WHAT THE TASK ASKS: Only one stretch of the data below is wanted: the lines starting at the one with "[Twitterをフォローする] (10, 2544)" and ending at the one with "[【キーンランドカップ2026予想】波乱の主役はレッドアヴァンティ、岩田康誠騎手のイン突き炸裂なるか？] (22, 1352)", both included, given again exactly.
--- SOURCE INFORMATION ---
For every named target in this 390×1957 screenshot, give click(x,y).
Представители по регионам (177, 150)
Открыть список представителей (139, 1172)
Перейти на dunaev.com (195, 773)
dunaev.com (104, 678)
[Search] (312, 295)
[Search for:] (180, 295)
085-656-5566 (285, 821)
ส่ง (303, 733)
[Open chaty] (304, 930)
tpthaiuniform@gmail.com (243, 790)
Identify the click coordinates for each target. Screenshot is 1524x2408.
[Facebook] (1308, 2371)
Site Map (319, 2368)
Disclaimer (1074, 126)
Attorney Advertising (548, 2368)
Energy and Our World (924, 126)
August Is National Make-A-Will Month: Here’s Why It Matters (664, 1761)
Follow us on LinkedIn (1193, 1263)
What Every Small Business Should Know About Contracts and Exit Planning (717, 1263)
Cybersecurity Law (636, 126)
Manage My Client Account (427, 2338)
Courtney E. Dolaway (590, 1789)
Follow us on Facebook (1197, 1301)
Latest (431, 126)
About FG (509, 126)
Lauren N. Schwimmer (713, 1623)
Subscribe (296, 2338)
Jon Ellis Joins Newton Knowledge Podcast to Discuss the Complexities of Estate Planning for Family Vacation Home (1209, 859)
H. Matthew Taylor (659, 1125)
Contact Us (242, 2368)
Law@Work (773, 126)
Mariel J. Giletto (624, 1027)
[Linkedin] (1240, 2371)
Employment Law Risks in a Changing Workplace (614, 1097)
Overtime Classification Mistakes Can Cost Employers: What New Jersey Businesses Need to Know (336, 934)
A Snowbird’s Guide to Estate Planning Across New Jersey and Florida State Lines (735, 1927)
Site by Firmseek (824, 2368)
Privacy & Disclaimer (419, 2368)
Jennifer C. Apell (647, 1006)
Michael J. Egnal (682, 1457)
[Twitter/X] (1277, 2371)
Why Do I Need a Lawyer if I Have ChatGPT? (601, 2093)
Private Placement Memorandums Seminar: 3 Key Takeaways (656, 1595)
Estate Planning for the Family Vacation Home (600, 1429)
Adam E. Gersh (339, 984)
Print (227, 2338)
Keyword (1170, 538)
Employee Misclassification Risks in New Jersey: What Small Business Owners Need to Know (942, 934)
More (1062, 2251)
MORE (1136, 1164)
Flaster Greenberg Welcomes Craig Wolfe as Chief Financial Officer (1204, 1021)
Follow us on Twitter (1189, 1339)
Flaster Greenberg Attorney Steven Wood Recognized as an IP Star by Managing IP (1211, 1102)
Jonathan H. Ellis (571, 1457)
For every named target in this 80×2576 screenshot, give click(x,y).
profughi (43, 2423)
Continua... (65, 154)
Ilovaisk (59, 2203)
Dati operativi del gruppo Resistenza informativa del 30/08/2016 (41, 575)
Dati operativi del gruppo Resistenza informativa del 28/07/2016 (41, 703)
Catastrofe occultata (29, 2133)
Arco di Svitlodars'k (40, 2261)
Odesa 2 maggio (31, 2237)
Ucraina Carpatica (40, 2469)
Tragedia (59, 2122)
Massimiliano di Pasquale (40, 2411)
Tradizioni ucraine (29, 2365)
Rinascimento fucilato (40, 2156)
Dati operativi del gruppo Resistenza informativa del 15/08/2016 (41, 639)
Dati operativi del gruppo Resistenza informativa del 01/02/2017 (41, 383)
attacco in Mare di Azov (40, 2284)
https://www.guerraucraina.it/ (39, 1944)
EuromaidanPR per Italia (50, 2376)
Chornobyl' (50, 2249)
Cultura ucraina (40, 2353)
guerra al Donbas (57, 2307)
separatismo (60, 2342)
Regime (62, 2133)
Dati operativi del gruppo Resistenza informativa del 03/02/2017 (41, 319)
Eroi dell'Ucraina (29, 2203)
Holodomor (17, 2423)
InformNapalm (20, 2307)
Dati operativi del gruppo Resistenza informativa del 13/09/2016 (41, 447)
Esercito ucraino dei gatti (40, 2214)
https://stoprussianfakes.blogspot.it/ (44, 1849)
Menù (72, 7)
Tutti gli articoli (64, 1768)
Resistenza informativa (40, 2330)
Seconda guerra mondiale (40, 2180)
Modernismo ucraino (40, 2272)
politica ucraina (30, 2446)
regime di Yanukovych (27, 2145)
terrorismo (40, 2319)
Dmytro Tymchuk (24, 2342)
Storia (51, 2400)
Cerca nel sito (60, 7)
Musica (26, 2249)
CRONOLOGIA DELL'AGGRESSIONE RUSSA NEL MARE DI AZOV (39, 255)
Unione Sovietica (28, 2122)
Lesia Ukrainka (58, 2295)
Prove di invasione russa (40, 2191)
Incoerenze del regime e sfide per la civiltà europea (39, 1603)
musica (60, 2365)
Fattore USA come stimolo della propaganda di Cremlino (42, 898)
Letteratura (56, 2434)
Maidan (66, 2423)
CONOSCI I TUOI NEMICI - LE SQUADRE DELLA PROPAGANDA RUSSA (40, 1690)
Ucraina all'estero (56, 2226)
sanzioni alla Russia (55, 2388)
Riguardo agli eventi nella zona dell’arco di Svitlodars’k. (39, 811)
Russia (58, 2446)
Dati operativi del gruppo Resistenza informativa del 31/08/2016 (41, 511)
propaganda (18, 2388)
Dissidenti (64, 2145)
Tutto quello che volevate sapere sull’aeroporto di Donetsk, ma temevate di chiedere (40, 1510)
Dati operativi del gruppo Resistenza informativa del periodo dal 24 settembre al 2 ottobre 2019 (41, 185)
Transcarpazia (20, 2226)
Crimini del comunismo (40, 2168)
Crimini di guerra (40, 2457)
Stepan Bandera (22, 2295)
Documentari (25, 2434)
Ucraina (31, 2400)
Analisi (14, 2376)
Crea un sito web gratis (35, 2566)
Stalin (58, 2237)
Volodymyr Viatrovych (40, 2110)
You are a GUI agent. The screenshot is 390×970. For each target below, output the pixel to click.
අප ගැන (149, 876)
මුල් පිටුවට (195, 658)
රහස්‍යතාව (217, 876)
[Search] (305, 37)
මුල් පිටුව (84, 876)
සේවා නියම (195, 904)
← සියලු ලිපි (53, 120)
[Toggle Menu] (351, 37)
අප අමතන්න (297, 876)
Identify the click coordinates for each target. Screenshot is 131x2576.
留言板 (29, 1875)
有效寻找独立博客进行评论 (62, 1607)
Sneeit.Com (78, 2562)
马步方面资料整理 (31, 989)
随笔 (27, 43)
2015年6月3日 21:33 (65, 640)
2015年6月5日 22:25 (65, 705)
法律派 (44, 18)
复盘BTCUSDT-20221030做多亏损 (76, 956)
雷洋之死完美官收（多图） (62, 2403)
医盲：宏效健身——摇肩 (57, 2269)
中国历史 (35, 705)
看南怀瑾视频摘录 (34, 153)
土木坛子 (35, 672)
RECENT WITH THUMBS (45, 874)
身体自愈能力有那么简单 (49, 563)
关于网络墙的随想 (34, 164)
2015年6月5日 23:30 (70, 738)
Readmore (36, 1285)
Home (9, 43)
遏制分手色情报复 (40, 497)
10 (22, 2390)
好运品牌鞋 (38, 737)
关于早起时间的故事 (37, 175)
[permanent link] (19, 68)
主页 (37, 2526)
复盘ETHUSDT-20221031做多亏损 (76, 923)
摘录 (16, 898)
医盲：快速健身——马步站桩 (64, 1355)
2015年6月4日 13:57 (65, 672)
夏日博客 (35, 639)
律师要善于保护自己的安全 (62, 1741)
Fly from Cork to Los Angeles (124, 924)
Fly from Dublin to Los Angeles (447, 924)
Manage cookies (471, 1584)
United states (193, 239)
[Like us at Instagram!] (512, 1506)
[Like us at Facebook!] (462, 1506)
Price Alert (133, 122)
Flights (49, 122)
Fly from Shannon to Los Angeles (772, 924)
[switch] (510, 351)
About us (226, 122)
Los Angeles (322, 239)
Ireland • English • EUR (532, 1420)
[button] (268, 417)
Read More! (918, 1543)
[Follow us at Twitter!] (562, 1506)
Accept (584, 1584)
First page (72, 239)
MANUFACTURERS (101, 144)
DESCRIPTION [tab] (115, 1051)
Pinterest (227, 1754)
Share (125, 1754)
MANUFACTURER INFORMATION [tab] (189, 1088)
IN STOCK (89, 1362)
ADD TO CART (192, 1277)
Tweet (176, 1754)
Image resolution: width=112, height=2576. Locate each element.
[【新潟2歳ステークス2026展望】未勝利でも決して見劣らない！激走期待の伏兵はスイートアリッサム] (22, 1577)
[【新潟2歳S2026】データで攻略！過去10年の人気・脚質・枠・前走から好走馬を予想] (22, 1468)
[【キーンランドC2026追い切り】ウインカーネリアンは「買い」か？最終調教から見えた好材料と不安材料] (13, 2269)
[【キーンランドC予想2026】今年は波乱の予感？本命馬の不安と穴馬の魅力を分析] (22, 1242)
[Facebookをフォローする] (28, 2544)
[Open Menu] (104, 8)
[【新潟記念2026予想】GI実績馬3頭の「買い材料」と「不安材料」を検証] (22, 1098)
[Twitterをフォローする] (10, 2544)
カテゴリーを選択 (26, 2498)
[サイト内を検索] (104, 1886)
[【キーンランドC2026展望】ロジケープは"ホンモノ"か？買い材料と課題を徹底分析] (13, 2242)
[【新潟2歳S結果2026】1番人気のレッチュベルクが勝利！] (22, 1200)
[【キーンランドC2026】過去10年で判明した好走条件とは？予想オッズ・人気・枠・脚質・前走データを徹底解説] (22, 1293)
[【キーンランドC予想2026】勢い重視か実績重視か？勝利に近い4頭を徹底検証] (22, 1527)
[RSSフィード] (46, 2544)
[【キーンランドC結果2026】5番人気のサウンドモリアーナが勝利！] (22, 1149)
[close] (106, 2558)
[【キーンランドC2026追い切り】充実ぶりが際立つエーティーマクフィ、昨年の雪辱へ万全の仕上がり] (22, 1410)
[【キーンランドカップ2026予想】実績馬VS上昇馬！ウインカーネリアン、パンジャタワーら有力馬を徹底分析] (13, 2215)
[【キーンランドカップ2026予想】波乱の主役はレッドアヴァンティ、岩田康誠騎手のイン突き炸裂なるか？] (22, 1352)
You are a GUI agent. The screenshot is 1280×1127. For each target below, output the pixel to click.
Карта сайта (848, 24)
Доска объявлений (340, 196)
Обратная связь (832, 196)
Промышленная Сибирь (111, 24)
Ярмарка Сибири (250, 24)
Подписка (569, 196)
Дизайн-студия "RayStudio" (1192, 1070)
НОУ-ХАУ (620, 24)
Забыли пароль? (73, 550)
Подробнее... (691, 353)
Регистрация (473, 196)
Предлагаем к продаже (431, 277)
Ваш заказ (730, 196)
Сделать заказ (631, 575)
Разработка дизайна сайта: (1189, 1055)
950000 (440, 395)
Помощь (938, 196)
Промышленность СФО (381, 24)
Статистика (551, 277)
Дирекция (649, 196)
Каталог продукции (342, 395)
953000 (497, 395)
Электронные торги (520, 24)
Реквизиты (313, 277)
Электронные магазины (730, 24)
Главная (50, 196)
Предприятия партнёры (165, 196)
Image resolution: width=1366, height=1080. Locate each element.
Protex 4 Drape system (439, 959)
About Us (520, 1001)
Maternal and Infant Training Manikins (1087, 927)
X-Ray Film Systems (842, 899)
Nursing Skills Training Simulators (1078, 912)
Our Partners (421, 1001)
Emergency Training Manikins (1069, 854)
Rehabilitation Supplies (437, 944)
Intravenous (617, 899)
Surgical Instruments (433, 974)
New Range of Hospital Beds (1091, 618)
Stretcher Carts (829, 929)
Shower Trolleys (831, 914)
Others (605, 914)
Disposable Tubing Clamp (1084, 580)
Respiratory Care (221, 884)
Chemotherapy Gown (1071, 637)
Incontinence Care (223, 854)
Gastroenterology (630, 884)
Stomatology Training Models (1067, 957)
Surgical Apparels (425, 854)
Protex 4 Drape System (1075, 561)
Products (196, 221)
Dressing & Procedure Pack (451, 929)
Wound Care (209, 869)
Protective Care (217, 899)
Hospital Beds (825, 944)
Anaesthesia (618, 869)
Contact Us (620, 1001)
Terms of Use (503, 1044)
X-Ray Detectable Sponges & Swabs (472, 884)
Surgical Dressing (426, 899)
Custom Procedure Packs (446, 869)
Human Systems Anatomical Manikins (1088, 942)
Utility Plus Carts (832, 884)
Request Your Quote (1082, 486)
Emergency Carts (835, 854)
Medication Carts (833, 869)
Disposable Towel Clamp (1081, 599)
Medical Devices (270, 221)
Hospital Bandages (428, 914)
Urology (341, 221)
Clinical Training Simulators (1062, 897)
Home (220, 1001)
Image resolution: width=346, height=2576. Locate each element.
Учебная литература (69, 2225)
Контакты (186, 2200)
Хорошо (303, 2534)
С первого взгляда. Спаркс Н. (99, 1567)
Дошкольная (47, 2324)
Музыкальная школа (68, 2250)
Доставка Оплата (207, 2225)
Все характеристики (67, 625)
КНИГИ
---
PROBLEM SOLUTION:
[Twitterをフォローする] (10, 2544)
カテゴリーを選択 (26, 2498)
[サイト内を検索] (104, 1886)
[【キーンランドC2026展望】ロジケープは"ホンモノ"か？買い材料と課題を徹底分析] (13, 2242)
[【新潟2歳S結果2026】1番人気のレッチュベルクが勝利！] (22, 1200)
[【キーンランドC2026】過去10年で判明した好走条件とは？予想オッズ・人気・枠・脚質・前走データを徹底解説] (22, 1293)
[【キーンランドC予想2026】勢い重視か実績重視か？勝利に近い4頭を徹底検証] (22, 1527)
[RSSフィード] (46, 2544)
[【キーンランドC結果2026】5番人気のサウンドモリアーナが勝利！] (22, 1149)
[close] (106, 2558)
[【キーンランドC2026追い切り】充実ぶりが際立つエーティーマクフィ、昨年の雪辱へ万全の仕上がり] (22, 1410)
[【キーンランドカップ2026予想】実績馬VS上昇馬！ウインカーネリアン、パンジャタワーら有力馬を徹底分析] (13, 2215)
[【キーンランドカップ2026予想】波乱の主役はレッドアヴァンティ、岩田康誠騎手のイン突き炸裂なるか？] (22, 1352)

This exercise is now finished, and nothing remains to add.